╭─ Given records

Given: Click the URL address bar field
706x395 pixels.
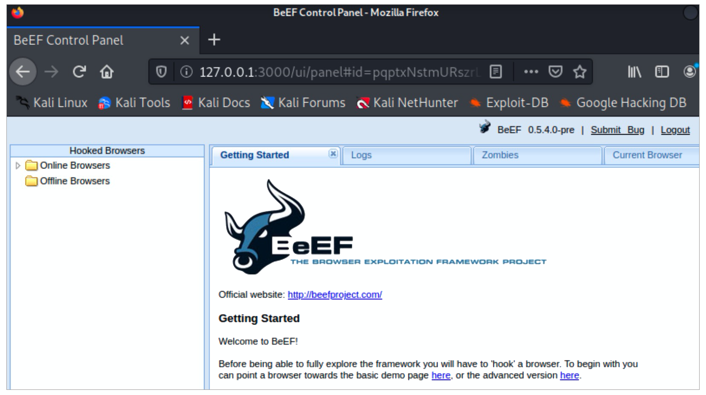Looking at the screenshot, I should [x=337, y=72].
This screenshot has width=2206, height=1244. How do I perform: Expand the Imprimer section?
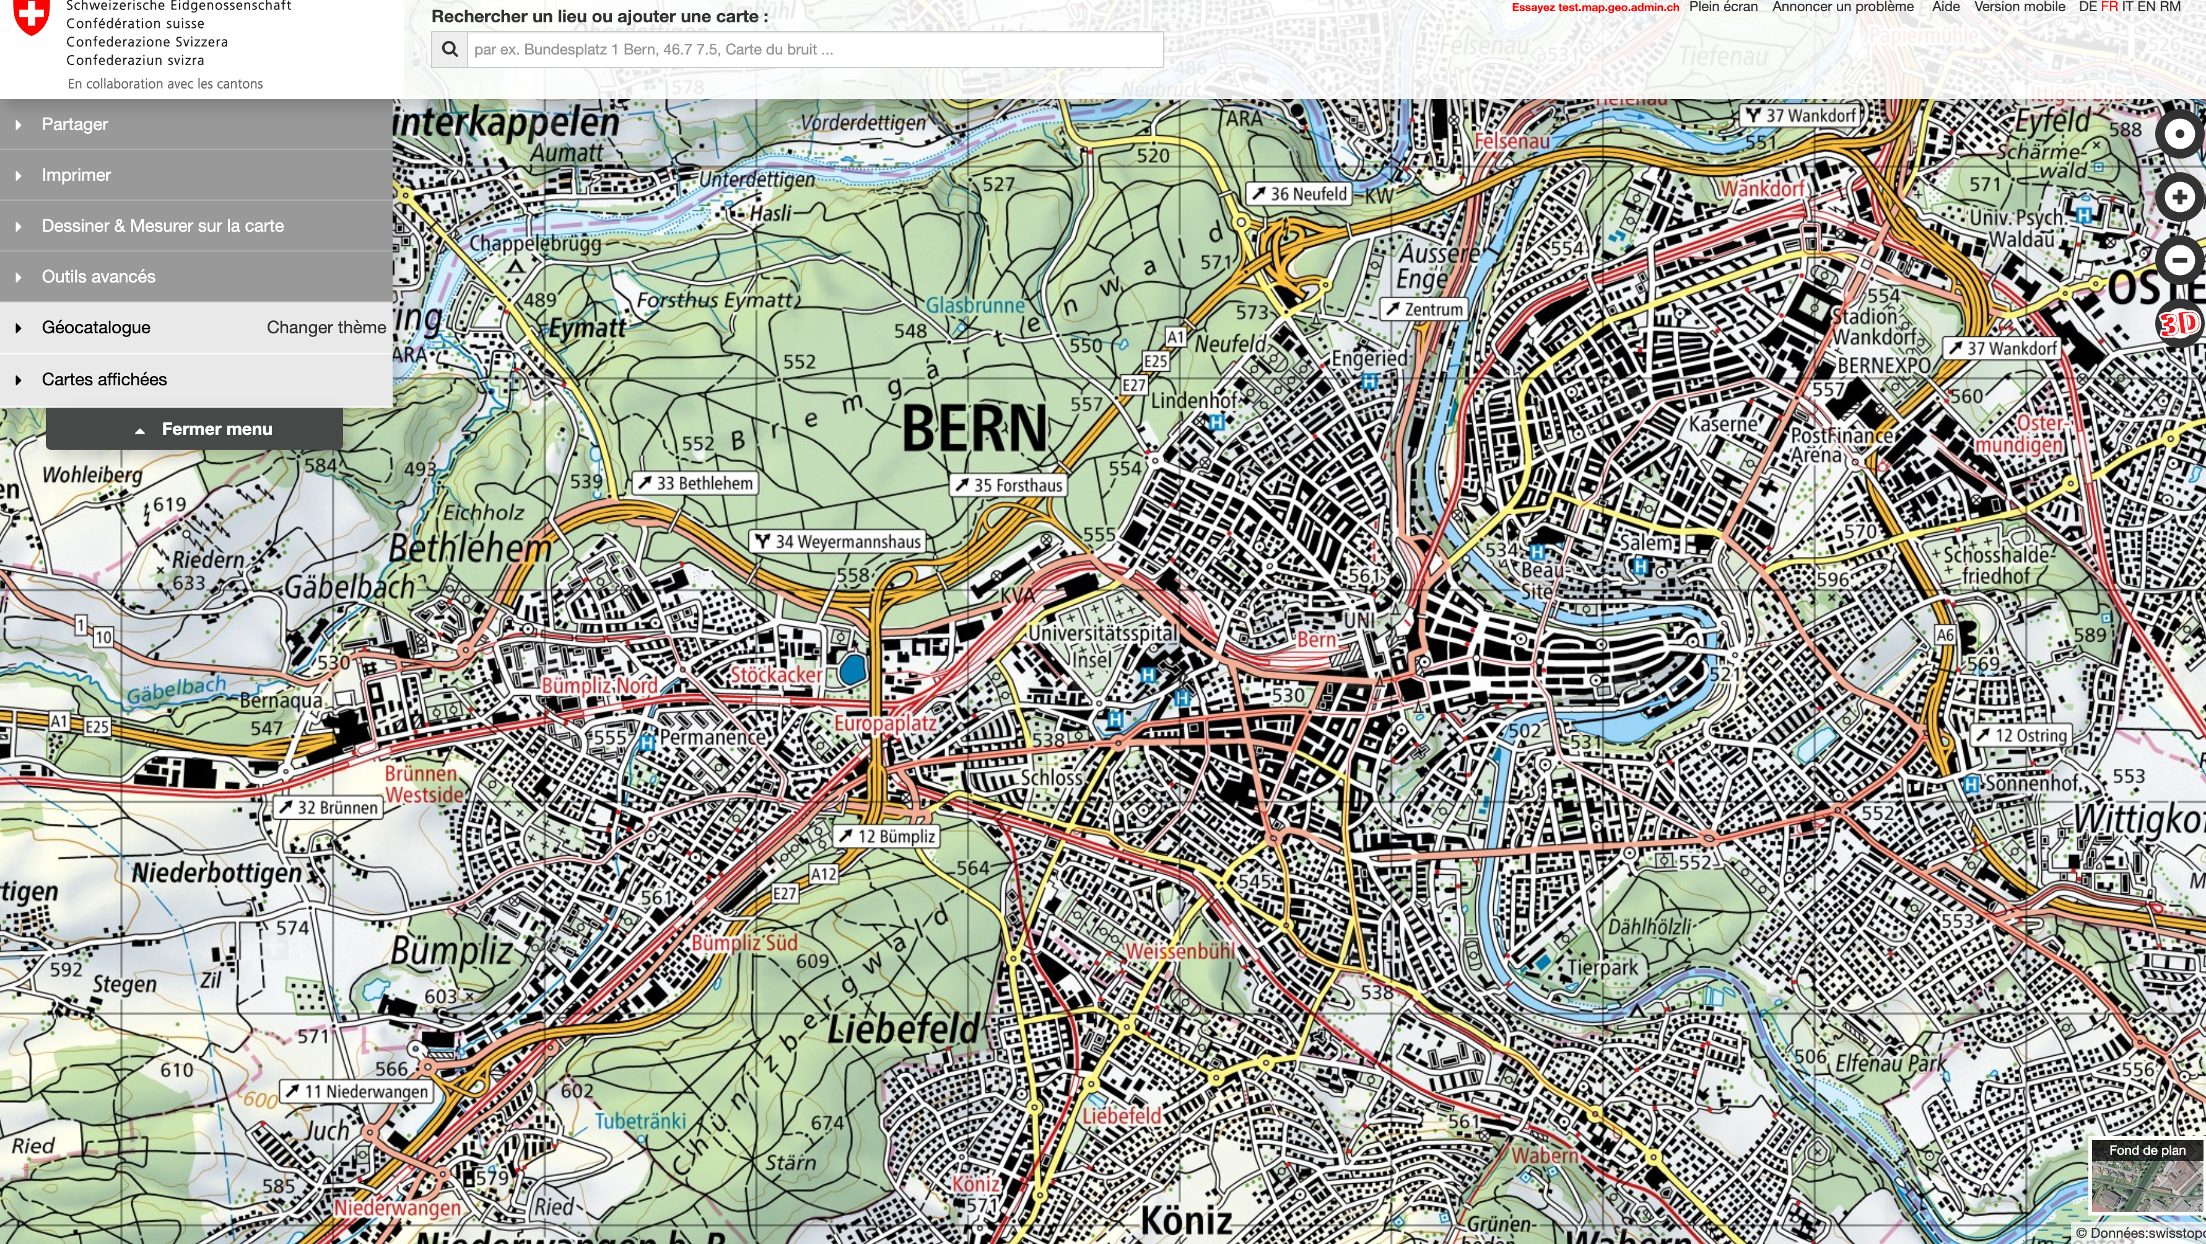76,175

╰─

**Given request:** Can you write out every line of the records above word for word, leaving the pictures out?

**The reply:**
Given: Click the URL address bar field
706x395 pixels.
Looking at the screenshot, I should [x=337, y=72].
This screenshot has width=2206, height=1244. How do I perform: Expand the Imprimer section?
76,175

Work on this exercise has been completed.